#### [SUPPLIED ENTRIES]
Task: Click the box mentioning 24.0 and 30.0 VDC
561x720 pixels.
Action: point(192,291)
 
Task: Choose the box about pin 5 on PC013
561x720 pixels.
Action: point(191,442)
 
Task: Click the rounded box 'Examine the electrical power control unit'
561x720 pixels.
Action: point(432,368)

#### [WHAT IS REQUIRED]
Copy the entries above line for line, changing nothing.

#### [THE REPLY]
Task: Click the box mentioning 24.0 and 30.0 VDC
561x720 pixels.
Action: point(192,291)
 
Task: Choose the box about pin 5 on PC013
561x720 pixels.
Action: point(191,442)
 
Task: Click the rounded box 'Examine the electrical power control unit'
561x720 pixels.
Action: point(432,368)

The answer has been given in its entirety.